Rumunia/ Parlament blokuje postawienie przed sądem polityków oskarżonych o korupcję
Rumuński parlament, zebrany w środę (13.08) na nadzwyczajnej sesji, odrzucił wniosek o postawienie w stan oskarżenia byłego premiera Adriana Nastase oraz byłego ministra transportu Mirona Mitreę.
"Nie sądzę, aby była to dobra decyzja z punktu widzenia funkcjonowania wymiaru sprawiedliwości" - komentuje przewodniczący Izby Deputowanych Bogdan Olteanu. Nie wyklucza jednak ponownego rozpatrzenia sprawy przez parlament. Natomiast Nastase na swoim blogu przedstawia siebie jako ofiarę politycznej nagonki: "Żaden z moich przeciwników nie chce sprawiedliwości. Chcą politycznego oskarżenia, w politycznej sprawie, przeciwko politycznemu oponentowi"
Do rozpoczęcia procedury niezbędna jest zgoda Izby Deputowanych, wyrażona większością dwóch trzecich głosów, która wynosi 218. Za wniesieniem aktu oskarżenia przeciwko Nastasowi i Mitrei opowiedziało się odpowiednio 120 i 160 parlamentarzystów.

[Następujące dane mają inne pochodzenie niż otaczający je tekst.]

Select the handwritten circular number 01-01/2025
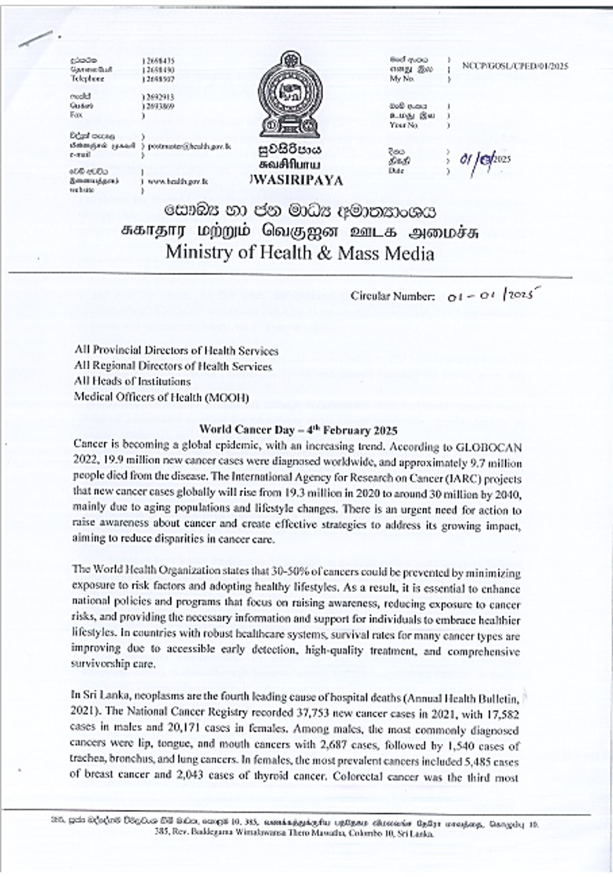coord(491,296)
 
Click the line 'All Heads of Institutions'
coord(132,382)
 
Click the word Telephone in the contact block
coord(87,79)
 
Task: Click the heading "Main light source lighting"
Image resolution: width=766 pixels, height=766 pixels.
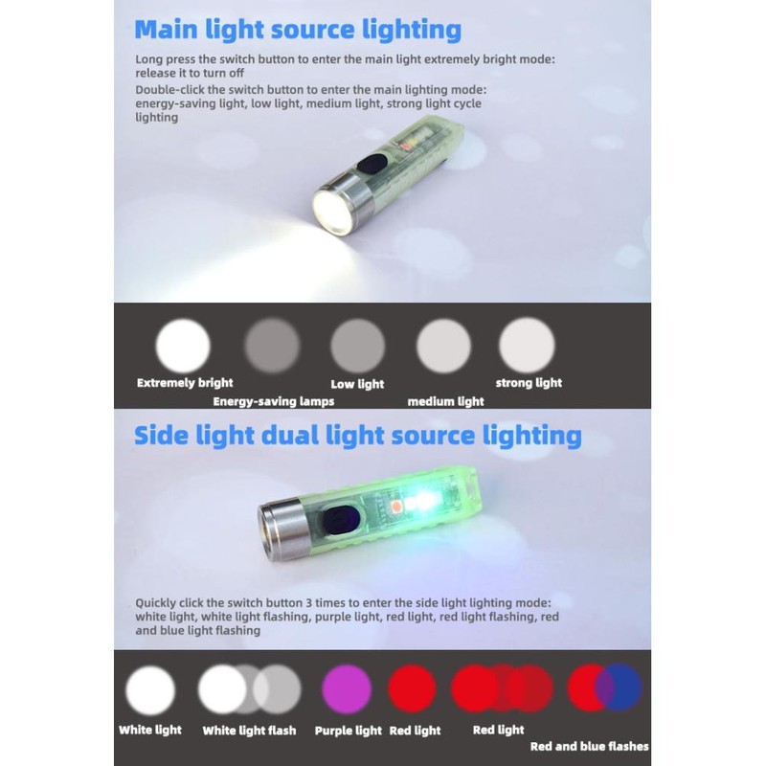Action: (x=298, y=29)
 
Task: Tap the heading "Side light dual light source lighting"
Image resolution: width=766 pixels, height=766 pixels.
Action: (x=357, y=436)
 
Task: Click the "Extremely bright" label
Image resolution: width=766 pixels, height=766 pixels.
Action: (x=185, y=383)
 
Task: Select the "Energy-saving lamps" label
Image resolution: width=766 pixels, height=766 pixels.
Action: (x=274, y=402)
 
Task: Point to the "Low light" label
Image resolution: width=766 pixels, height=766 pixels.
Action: (x=357, y=384)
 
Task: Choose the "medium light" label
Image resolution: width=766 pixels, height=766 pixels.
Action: (x=445, y=402)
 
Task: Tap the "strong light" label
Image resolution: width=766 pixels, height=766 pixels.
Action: (x=529, y=383)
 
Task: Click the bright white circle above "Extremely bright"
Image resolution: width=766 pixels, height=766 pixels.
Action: (x=183, y=345)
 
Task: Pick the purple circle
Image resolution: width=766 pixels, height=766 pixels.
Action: (x=348, y=689)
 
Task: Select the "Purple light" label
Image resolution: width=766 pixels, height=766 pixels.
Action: (x=349, y=731)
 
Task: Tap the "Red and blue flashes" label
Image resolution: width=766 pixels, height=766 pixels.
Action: (x=589, y=747)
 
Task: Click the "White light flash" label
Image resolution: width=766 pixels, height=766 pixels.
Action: (x=249, y=731)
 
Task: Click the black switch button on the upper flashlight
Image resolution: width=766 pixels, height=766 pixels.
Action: (x=369, y=169)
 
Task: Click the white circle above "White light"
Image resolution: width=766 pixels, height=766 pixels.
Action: (x=151, y=690)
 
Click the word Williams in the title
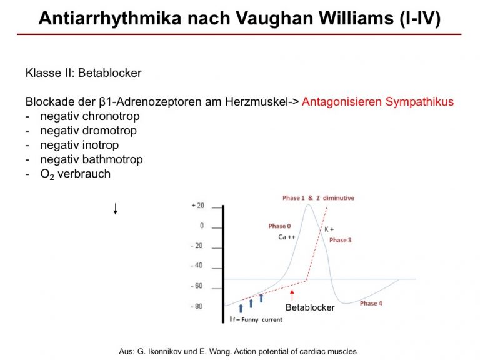point(356,18)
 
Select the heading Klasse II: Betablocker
point(83,73)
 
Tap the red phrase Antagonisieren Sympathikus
point(378,102)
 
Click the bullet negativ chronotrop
point(90,116)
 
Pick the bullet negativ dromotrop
point(89,131)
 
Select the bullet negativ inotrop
point(79,145)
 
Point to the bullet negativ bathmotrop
point(91,159)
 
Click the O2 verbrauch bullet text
point(75,174)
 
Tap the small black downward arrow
point(116,209)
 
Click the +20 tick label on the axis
point(198,206)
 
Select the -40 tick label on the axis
point(196,266)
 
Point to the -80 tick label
point(196,306)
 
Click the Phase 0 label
point(279,226)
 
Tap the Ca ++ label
point(287,237)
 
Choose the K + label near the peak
point(329,229)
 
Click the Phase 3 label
point(341,240)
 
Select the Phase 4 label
point(371,303)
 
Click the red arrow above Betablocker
point(292,296)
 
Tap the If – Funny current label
point(256,319)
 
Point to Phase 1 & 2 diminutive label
point(318,198)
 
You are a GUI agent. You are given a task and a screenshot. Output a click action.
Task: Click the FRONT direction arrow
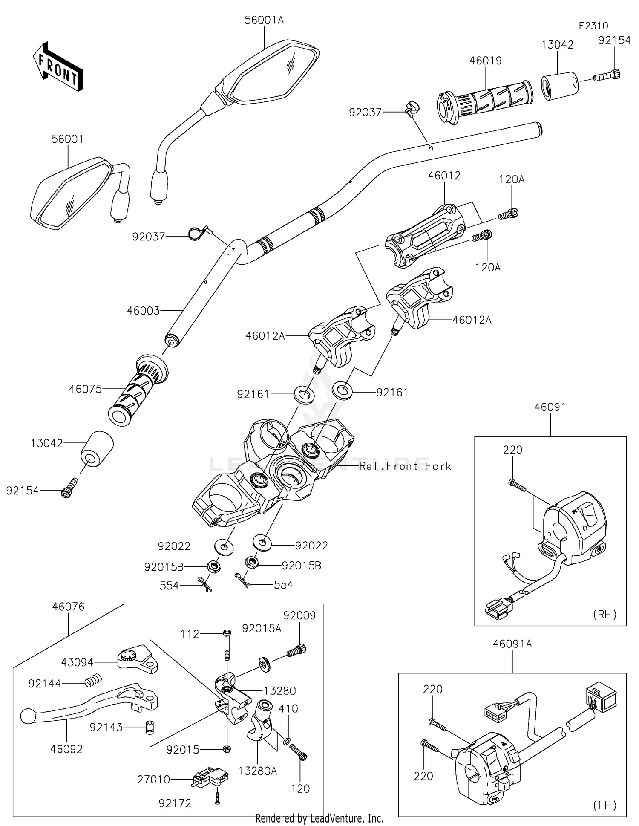click(58, 66)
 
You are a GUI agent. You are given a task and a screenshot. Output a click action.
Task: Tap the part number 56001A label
click(264, 20)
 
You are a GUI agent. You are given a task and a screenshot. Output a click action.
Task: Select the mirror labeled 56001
click(70, 194)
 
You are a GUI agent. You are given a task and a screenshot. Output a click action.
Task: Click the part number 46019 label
click(486, 61)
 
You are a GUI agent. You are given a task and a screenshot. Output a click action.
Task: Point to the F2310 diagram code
click(593, 26)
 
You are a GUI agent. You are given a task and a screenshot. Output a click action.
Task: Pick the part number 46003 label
click(143, 311)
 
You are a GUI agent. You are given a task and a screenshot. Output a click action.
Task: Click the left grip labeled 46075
click(137, 390)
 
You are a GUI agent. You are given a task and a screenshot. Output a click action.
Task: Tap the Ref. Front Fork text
click(405, 466)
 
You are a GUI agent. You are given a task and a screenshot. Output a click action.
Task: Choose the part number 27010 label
click(154, 780)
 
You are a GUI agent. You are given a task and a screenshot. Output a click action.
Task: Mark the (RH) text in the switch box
click(604, 614)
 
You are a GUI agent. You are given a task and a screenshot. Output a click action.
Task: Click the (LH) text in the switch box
click(604, 805)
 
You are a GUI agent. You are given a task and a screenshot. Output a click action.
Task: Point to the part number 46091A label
click(512, 644)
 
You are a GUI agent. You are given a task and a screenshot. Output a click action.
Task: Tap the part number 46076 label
click(69, 607)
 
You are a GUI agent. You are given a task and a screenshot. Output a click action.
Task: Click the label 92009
click(299, 615)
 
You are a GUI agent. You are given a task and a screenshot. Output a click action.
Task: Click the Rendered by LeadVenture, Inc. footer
click(319, 818)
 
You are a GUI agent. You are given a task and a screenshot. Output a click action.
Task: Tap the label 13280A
click(257, 771)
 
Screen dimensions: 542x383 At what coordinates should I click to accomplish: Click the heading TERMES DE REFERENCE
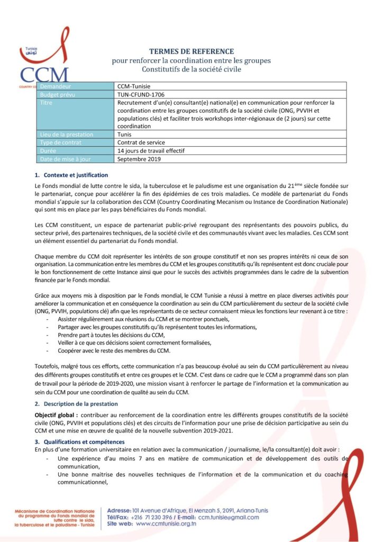191,51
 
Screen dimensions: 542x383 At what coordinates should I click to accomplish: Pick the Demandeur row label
59,86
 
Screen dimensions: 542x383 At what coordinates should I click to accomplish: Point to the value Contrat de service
141,142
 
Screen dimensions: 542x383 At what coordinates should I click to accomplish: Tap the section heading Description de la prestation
79,404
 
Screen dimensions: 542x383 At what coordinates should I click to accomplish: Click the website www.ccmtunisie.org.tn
166,524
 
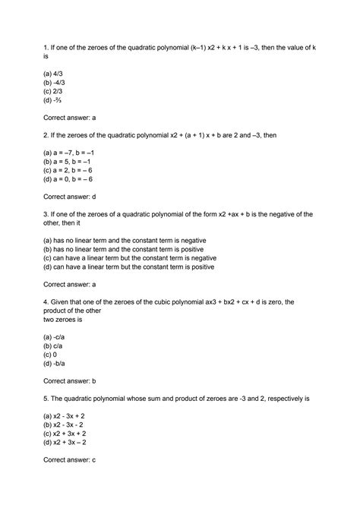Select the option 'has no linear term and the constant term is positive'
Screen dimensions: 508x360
128,248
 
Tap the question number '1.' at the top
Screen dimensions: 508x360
45,48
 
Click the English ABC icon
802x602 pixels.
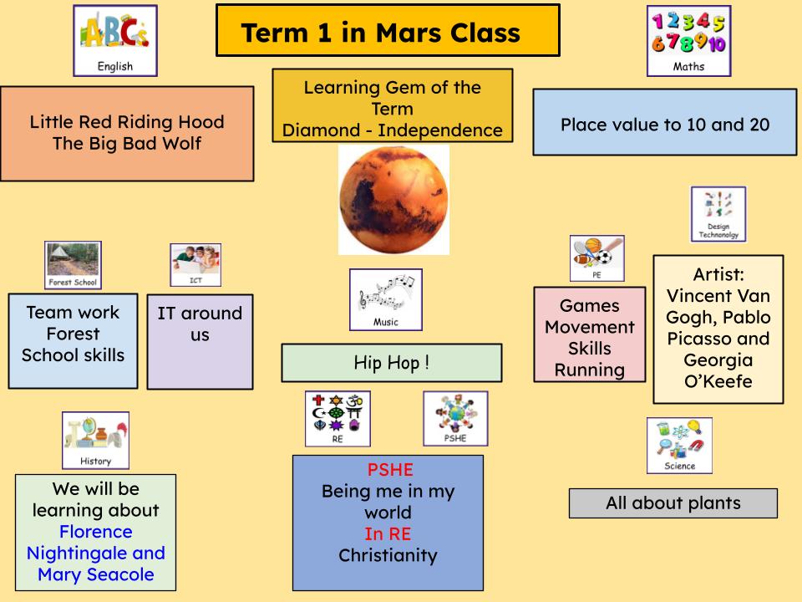click(x=115, y=40)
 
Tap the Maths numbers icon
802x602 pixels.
click(x=688, y=40)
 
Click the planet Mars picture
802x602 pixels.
click(x=393, y=200)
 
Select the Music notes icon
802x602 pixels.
click(x=385, y=299)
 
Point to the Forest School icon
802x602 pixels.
click(x=73, y=265)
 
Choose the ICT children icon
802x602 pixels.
click(x=195, y=265)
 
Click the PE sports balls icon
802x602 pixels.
click(x=596, y=258)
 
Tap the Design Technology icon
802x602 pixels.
click(x=718, y=214)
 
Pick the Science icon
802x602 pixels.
click(x=679, y=446)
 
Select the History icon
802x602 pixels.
click(x=95, y=440)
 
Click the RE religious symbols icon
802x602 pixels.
click(x=338, y=418)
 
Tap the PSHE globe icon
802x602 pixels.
click(x=455, y=418)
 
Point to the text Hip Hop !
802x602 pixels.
click(x=392, y=363)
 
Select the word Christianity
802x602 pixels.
click(x=388, y=555)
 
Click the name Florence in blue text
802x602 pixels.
click(x=95, y=532)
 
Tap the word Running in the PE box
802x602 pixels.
click(x=590, y=370)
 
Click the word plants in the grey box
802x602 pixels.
click(x=710, y=503)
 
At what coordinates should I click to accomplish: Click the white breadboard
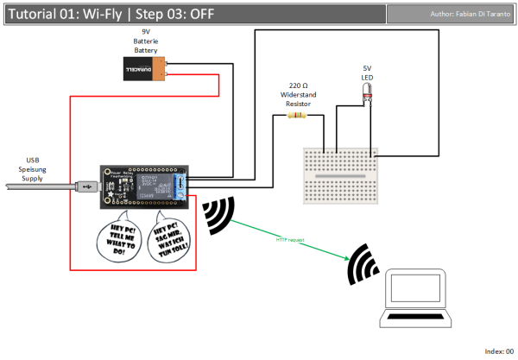click(x=338, y=175)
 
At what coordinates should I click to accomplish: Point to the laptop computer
click(x=418, y=298)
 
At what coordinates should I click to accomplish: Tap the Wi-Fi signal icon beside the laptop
click(x=362, y=266)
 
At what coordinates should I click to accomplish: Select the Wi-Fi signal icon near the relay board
click(x=218, y=216)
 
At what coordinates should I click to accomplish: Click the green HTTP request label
click(x=291, y=239)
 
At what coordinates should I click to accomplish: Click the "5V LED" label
click(x=367, y=71)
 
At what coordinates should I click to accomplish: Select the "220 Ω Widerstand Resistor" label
click(x=297, y=96)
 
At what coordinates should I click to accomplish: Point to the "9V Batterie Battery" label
click(x=145, y=41)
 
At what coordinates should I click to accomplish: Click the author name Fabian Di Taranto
click(x=470, y=15)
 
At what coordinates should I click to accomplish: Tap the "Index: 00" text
click(x=498, y=351)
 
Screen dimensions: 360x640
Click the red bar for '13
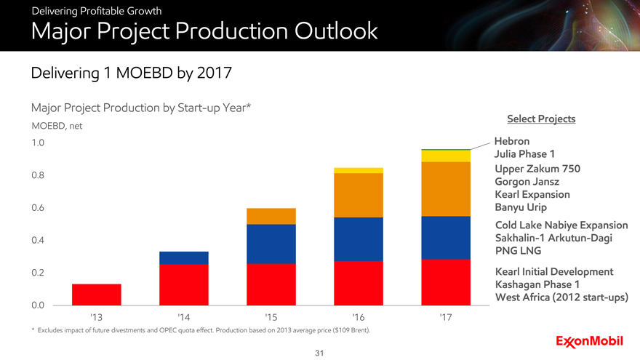pos(97,294)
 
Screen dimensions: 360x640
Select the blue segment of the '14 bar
pos(183,257)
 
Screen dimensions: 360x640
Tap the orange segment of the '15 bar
pos(271,216)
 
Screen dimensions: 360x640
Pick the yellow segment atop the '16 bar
pos(358,170)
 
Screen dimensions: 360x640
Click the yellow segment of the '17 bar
pos(445,156)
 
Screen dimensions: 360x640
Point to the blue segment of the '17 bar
pos(445,237)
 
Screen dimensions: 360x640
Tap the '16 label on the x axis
pos(358,318)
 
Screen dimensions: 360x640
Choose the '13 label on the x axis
pos(96,318)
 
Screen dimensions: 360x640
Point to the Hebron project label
pos(512,140)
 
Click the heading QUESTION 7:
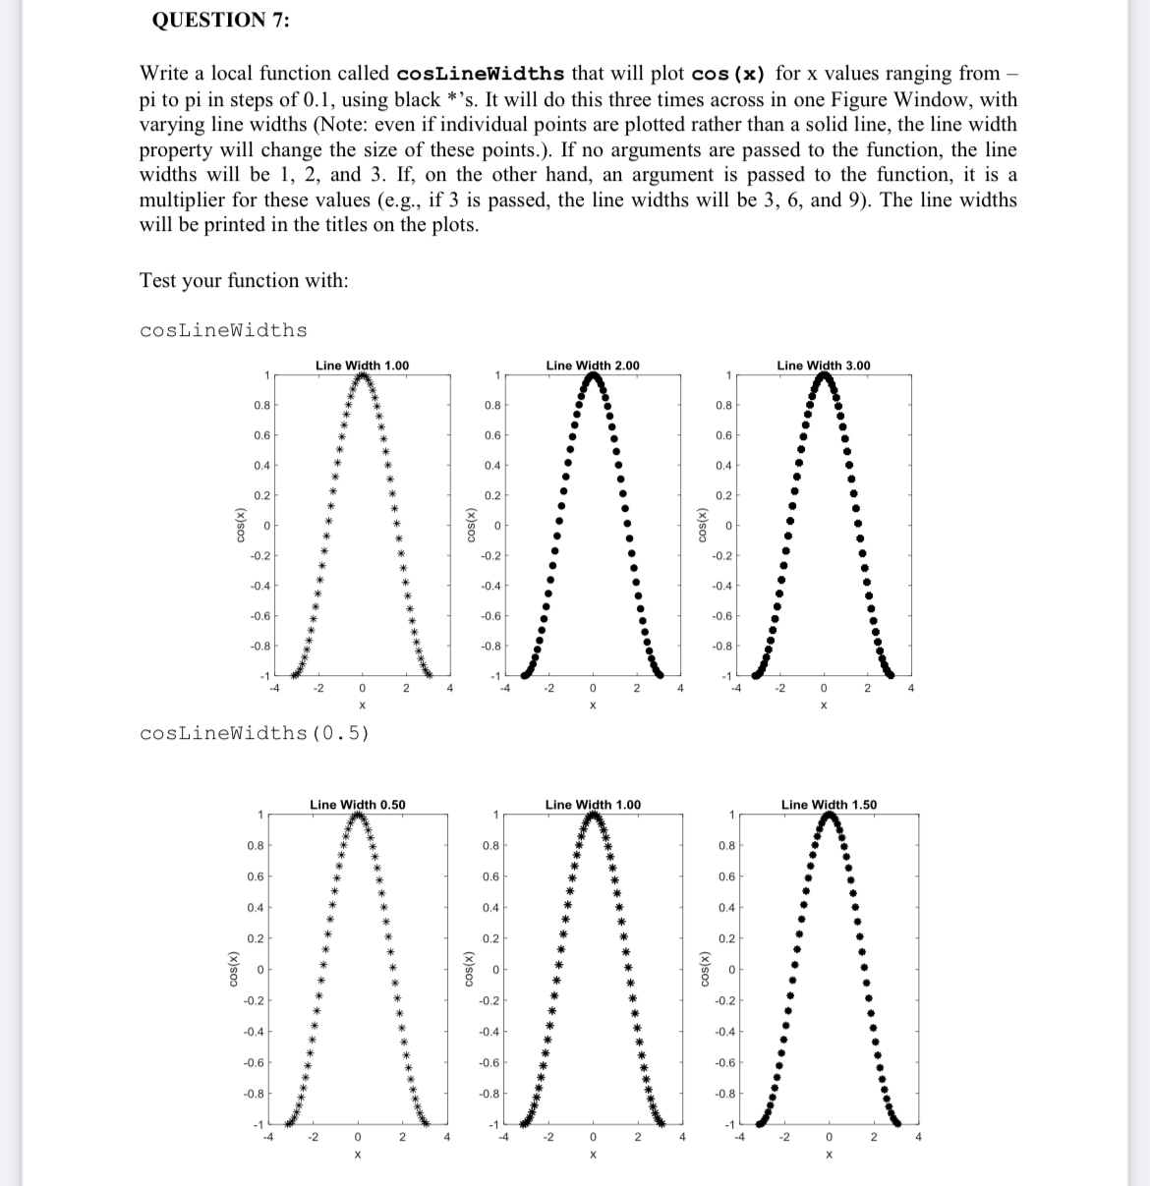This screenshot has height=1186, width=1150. (220, 21)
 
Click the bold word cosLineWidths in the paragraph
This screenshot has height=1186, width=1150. (481, 74)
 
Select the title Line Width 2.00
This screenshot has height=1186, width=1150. (592, 366)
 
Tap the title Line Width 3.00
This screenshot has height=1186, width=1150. (823, 366)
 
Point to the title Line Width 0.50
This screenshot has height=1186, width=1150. (357, 805)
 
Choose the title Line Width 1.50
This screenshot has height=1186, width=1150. (829, 805)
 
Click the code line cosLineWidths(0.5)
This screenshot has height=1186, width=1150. (255, 733)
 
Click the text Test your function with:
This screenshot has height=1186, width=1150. (244, 280)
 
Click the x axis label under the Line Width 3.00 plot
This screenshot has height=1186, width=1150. (824, 706)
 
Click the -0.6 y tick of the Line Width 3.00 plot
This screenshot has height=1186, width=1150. (722, 616)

Próba uchylenia immunitetu byłym członkom gabinetu zakończyła się fiaskiem mimo zmiany na stanowisku prokuratora stojącego na czele komórki odpowiedzialnej za walkę z korupcją (DNA), której domagała się opozycja. Daniel Morar, oskarżany przez nią o nadawanie śledztwom w sprawach o korupcję politycznego charakteru, po trzech latach urzędowania został zastąpiony przez Monicę Stefanescu. Komisja Europejska pozytywnie oceniła działalność Morara, podczas której wszczęto szereg śledztw przeciwko urzędnikom państwowym najwyższych szczebli.
Postawienie przed sądem wysokiej rangi polityków miało być odpowiedzią Bukaresztu na opublikowany 23.07 raport Komisji Europejskiej, ostro krytykujący brak postępu Rumunii w dziedzinie walki z korupcją.